This isn’t the first time Alves has balanced national and local issues in his filmmaking. After working in Hollywood and in New York City as a film editor for ten years, he moved to Western Mass in the early 80s to work with Ken Burns at Florentine Films. In 1987 he founded his own documentary company, Home Planet Pictures.

One of his favorite projects, 1989’s Life After High School, captured conversations with a wide variety of high school graduates about their blossoming careers and hopes for the future. But the clearest predecessor to Food For Change is probably his 2004 film Talking to the Wall: The Story of an American Bargain, which tracks the successful 1994 campaign to prevent Walmart from building a location in Greenfield. That film hits hard on economic inequality, corruption, monopolies, and corporate supply chains — issues that Alves brings up in Food For Change as well.

“The real benefit of what I’m doing isn’t necessarily the film,” he says. “It’s the fact that somebody made a film about food co-ops — that they’re worthy of that attention.
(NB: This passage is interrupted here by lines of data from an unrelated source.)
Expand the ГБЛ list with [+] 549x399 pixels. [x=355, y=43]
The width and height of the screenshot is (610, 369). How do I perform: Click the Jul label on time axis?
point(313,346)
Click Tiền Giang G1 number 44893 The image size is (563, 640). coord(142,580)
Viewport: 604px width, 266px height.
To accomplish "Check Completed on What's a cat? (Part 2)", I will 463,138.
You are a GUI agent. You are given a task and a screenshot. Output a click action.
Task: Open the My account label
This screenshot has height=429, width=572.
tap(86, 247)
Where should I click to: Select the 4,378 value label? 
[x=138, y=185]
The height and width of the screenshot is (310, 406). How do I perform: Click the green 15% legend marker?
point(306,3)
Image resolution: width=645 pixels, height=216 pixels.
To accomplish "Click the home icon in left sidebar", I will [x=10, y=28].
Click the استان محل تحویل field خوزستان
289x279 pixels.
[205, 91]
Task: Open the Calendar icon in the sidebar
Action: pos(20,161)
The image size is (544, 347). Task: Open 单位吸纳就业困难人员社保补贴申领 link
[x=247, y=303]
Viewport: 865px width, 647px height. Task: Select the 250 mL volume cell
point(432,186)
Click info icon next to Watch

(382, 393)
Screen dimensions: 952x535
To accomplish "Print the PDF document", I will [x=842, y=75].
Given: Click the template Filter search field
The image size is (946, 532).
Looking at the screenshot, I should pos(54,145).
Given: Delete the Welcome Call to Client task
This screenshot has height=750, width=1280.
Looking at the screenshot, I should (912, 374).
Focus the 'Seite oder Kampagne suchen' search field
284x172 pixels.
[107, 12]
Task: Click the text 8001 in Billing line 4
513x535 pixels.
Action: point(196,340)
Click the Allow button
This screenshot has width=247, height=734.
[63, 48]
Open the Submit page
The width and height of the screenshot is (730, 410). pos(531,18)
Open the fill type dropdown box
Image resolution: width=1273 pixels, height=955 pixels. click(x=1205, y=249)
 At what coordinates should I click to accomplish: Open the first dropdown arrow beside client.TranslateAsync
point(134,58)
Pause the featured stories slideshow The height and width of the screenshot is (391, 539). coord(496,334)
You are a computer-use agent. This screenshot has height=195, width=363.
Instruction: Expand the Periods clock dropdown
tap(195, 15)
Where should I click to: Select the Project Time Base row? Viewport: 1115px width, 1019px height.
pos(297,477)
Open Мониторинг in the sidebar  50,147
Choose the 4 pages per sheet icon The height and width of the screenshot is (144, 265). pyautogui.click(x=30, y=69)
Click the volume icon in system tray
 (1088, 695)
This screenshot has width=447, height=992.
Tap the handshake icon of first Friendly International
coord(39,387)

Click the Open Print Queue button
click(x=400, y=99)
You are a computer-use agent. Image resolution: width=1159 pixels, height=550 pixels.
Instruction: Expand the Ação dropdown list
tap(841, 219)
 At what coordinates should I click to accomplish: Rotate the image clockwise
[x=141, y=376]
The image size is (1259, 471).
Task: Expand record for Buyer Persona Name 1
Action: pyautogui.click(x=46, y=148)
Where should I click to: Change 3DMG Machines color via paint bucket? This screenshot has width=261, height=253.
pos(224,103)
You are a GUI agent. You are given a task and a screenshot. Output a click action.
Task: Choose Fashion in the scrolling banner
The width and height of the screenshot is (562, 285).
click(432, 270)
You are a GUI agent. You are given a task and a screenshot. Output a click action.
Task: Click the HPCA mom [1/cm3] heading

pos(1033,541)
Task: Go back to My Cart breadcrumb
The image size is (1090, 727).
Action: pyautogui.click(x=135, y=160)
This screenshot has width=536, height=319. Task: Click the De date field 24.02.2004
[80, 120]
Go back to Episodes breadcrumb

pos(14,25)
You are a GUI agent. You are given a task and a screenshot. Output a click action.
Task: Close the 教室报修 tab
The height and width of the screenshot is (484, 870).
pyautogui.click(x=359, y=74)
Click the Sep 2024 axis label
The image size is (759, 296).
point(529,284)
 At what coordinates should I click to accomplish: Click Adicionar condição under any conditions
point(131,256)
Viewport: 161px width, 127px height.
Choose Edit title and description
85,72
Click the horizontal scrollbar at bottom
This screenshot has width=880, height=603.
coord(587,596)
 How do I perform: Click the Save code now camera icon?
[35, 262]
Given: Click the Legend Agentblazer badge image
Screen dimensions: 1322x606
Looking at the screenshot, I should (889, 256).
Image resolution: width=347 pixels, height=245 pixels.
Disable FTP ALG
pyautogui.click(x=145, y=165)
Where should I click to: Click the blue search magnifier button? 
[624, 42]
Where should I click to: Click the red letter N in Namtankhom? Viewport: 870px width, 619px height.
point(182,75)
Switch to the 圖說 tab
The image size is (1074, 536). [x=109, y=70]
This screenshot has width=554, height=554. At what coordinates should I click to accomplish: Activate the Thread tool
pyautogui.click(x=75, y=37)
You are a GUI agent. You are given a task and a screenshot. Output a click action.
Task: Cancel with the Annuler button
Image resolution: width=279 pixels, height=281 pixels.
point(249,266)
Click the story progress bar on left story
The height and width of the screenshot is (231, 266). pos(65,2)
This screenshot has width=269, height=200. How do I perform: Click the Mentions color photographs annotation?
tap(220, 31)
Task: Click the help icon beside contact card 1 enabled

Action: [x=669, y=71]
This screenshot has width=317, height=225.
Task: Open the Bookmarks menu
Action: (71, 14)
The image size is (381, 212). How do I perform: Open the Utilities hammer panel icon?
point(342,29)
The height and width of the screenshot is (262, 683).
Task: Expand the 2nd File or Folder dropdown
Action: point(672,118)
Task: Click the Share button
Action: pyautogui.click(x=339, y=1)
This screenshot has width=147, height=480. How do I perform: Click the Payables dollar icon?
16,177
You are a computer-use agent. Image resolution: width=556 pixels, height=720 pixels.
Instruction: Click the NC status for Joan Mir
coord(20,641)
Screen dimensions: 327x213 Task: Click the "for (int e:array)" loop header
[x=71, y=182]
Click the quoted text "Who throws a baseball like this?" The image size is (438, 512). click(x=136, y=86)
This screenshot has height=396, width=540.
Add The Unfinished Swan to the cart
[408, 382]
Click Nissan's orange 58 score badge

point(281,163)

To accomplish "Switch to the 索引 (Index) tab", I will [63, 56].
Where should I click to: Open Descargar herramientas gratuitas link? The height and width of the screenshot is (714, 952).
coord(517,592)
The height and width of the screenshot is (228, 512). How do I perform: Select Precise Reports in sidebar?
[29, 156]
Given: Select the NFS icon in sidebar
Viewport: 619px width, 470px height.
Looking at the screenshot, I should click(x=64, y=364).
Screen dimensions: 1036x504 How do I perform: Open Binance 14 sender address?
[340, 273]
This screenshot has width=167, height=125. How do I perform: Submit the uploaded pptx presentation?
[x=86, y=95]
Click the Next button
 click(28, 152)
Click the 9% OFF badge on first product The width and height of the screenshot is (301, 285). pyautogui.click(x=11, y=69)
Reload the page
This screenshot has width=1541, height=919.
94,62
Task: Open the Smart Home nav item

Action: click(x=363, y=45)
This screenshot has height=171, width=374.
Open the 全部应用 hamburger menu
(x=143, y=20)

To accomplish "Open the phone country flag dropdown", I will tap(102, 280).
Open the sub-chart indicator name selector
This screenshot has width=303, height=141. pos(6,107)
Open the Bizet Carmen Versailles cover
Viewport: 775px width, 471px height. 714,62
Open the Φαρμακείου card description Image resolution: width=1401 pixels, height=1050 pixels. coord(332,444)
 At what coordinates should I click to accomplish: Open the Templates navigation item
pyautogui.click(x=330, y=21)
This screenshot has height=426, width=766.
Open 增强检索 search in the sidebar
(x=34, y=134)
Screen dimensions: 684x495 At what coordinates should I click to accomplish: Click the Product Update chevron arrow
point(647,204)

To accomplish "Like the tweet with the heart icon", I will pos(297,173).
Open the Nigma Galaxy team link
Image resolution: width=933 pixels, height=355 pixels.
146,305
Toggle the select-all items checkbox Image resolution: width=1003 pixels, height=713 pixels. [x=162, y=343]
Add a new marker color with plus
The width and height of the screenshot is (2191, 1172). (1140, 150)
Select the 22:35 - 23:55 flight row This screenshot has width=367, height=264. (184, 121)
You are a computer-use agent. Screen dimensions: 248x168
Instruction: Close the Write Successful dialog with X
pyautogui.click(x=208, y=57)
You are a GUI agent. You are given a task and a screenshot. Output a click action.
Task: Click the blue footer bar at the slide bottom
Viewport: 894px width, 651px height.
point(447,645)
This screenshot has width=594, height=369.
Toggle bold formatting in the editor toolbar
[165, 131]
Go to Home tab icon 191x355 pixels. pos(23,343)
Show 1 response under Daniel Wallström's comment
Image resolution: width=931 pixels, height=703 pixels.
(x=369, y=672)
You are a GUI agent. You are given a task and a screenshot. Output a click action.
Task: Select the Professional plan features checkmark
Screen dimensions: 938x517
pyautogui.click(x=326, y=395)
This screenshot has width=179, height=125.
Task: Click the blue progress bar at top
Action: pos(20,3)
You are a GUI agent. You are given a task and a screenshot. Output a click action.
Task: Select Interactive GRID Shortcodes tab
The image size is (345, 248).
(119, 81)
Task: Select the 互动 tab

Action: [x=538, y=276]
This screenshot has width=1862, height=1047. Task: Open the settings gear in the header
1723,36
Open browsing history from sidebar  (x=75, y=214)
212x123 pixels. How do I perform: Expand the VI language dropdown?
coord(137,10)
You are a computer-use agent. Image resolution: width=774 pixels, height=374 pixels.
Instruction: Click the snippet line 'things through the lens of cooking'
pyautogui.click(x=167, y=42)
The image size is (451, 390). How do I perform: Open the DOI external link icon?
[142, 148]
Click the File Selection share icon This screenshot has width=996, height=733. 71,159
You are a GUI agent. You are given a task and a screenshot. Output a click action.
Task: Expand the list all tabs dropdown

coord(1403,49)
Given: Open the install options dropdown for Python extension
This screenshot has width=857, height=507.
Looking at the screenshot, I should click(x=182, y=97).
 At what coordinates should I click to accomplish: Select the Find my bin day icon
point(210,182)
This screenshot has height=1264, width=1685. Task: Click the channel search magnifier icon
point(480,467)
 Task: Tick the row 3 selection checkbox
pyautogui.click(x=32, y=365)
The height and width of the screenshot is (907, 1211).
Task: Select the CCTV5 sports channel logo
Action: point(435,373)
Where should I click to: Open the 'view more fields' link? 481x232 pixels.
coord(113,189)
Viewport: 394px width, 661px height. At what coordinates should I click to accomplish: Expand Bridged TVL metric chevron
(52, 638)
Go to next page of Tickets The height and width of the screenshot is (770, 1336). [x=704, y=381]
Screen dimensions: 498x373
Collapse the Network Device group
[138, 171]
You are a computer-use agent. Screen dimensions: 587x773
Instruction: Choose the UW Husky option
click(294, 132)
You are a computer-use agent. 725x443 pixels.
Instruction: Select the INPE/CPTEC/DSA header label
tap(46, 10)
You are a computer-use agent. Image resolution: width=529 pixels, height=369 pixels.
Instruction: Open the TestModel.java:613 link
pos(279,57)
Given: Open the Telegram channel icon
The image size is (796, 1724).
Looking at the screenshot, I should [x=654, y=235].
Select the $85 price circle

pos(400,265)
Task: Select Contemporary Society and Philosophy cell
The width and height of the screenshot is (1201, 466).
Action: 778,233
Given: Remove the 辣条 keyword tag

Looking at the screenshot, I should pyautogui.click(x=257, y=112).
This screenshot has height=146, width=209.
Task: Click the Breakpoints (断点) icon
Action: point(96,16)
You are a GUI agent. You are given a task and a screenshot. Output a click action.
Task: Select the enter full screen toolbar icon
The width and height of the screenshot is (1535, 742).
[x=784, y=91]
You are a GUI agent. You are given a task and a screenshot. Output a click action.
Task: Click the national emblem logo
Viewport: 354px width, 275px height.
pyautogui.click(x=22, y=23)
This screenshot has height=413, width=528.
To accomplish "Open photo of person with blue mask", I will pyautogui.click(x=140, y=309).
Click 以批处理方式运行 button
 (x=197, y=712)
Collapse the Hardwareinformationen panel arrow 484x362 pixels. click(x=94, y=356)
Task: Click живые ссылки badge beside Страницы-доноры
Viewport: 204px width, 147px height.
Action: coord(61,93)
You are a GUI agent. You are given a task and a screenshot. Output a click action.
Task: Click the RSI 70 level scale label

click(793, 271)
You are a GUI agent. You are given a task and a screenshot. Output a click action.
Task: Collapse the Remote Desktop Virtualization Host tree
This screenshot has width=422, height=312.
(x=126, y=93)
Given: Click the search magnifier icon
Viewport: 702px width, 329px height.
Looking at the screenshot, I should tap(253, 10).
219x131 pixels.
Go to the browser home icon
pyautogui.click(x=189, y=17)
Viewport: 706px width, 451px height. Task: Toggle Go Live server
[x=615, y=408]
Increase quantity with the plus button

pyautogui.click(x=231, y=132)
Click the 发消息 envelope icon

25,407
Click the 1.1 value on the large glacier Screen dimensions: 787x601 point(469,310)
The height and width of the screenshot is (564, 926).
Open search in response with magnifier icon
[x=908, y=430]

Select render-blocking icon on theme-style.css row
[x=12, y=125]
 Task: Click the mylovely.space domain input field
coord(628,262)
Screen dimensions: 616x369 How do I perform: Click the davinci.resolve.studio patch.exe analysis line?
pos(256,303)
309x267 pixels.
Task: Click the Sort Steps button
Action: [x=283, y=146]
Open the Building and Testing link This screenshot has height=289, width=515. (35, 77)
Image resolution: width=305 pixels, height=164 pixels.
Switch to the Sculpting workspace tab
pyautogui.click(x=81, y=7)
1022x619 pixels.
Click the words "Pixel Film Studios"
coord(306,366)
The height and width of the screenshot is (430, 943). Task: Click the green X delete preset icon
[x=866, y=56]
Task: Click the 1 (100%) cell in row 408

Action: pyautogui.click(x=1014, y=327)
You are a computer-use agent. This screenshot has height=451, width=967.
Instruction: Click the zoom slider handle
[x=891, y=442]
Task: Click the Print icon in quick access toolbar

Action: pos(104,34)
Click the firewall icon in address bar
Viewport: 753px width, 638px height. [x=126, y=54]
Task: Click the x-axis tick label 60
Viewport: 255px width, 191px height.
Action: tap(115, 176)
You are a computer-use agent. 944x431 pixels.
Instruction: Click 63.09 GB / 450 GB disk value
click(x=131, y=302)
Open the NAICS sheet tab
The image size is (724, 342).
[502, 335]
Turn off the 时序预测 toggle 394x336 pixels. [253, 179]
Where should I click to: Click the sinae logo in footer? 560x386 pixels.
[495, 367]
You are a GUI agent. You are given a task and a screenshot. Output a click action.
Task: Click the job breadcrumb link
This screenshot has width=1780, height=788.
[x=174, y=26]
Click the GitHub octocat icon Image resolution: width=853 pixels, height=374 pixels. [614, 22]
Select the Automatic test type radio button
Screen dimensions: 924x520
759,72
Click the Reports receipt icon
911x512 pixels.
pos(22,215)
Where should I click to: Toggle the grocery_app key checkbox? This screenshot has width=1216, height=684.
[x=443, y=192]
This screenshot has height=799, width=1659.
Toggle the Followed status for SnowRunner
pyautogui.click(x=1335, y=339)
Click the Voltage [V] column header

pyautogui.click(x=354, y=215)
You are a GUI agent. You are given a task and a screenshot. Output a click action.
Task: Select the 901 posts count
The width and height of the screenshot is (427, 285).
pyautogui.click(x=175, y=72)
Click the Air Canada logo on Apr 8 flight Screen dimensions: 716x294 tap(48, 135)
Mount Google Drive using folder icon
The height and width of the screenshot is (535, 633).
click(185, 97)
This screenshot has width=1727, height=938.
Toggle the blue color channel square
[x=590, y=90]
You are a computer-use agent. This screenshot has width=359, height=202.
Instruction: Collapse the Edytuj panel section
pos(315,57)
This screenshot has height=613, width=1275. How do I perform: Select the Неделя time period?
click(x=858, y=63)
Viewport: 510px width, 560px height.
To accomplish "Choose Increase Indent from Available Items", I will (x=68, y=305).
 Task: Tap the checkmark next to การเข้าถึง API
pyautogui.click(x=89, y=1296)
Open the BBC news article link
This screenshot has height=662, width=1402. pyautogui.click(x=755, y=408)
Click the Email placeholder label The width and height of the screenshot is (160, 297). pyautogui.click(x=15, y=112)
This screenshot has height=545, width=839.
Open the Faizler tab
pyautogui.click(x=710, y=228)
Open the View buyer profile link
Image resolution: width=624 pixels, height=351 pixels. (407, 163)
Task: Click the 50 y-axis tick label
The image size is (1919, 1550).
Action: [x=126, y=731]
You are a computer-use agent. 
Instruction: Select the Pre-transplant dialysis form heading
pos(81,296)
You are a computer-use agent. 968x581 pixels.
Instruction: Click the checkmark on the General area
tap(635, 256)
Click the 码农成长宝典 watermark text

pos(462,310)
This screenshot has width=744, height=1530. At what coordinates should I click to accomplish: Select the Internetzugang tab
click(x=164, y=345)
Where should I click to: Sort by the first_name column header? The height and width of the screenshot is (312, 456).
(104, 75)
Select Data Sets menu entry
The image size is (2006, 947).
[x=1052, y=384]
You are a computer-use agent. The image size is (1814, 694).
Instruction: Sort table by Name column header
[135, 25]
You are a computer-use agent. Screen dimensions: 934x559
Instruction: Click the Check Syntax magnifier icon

The film isn’t solely about co-ops — it uses co-ops to tell a bigger story.”

Alves wanted to make a film that captured this positive spirit. Some documentaries about political corruption and economic inequality are real downers, he says, “but I’m trying to address those same topics in an inspiring way. You’re seeing stories of people trying to take systemic problems into their own control. That’s a really cool thing.”

And of course, Food For Change is designed as a tool that enables co-ops to run their own conversations — with members and outsiders alike — about the future.

“Co-ops are simultaneously progressive and conservative,” Alves says. “They’ll be ahead on certain issues — local food, constraining GMOs — but sometimes they miss out on opportunities to get themselves heard more. They get huge credit for creating the natural foods market and the organic market, but then Whole Foods and Walmart eat up all the market share. It’s this tendency toward monopoly and empire, and it’s hard to know what to make of it.”

To fight fire with fire, Alves is thinking of Food For Change not merely as a film, but as his contribution to a movement. He has dug through countless collections of archival photos and documents, traveled thousands of miles, and taped hundreds of hours of footage. Now it’s time to throw all of that wood on the fire.

“I’m going to have a ball if I can raise that $96,000,” Alves says. “This isn’t really about the film itself — it’s about the knowledge of the film. Some people will see it, but more people will hear of it. I want to knock them on the head and remind them: our economic system is not etched in stone. It’s malleable.

“That’s what co-ops represent,” he says, turning in his chair to look at me. “You can look at the system from new angles, and be a part of the change.”